日本老年精神医学会における新型コロナウィルス感染症流行の影響調査の紹介

浜松医科大学臨床看護学講座 鈴木みずえ

日本老年精神医学会は6~7月に会員に実施したアンケート調査についてご紹介します。回答者が所属する医療機関などでの新型コロナ患者・陽性者の入院や外来対応などは、10~20%の範囲で実施されていたようです。

社会的距離を保つ対策の影響について、認知症がある高齢者の「社会的孤立が強まった」(64%)、「精神的健康状態またはBPSD(行動・心理症状)が悪化した」(48%)、「認知機能が低下した」(41%)、「ADL(日常生活動作)が低下した」(57%)という回答だった。認知症以外の精神障害がある高齢者では、「社会的孤立が強まった」(62%)、「精神健康状態が悪化した」(56%)でした。さらに新型コロナ感染症の流行に関連して、発症または増加がみられた精神障害には、不安障害(54%)、うつ病(43%)、認知症(43%)、睡眠障害(33%),アルコール関連障害(17%)、せん妄(12%)などが報告されています。

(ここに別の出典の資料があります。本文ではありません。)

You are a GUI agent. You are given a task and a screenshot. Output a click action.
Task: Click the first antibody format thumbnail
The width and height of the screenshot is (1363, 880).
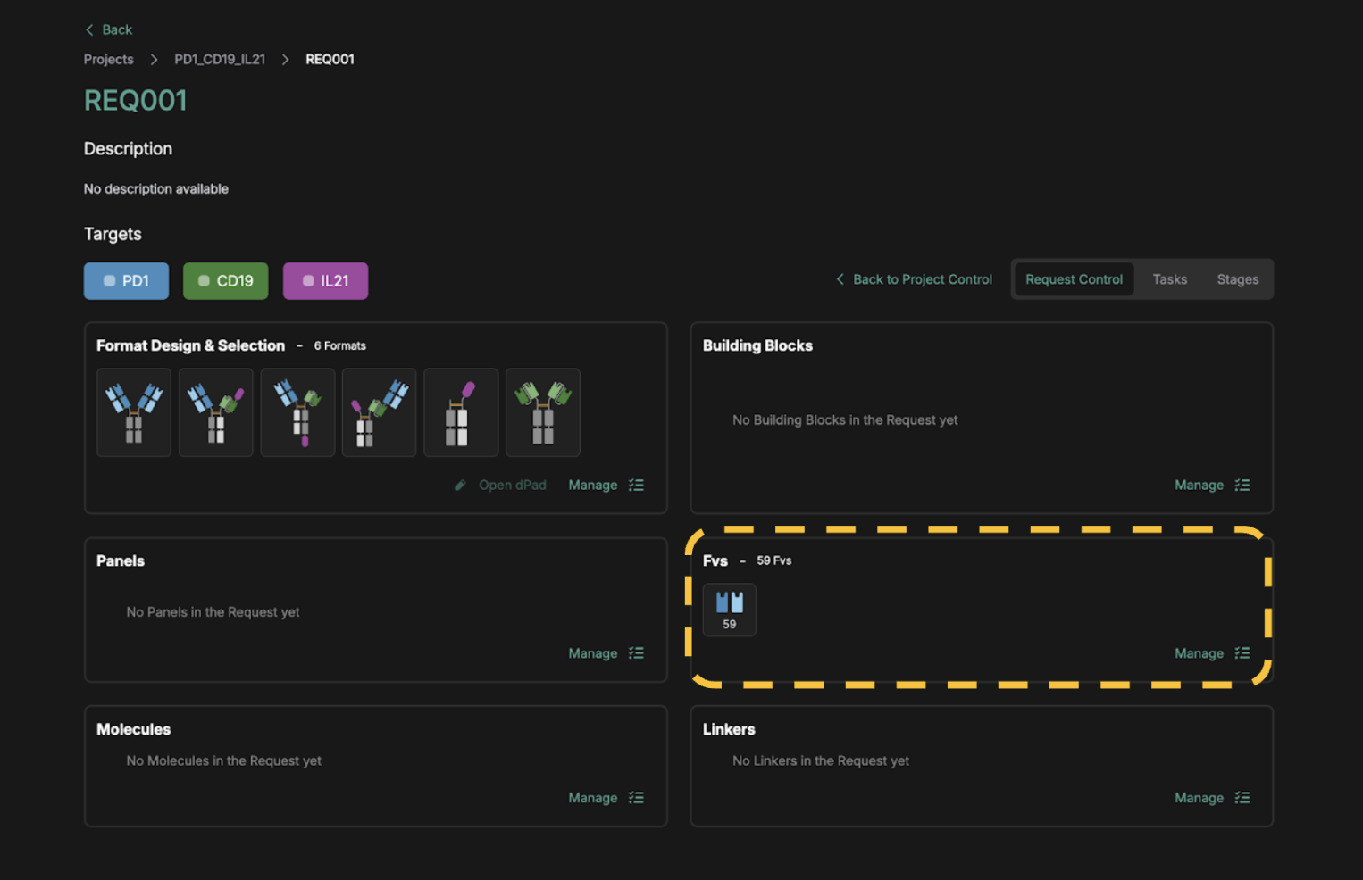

部屋にいることやマスクをすることなどの感染症対策が守れない患者に対して、隔離や身体拘束を行わざるを得なかったと報告されています。「自宅待機でよい陽性者が、認知症であるため精神科病院へ入院しなければならず、隔離や身体拘束をせざる得ない状況が発生している」との声も寄せられています。

この報告からもコロナ禍における認知症高齢者のケアの状況が大変厳しいことが理解できます。しかしながら、コロナ禍においても身体拘束をせずにケアをしている施設も認められます。これらのコロナ禍での状況の違いは、認知症に対する専門知識のあるスタッフの有無や活躍に大きく影響を受けているように思います。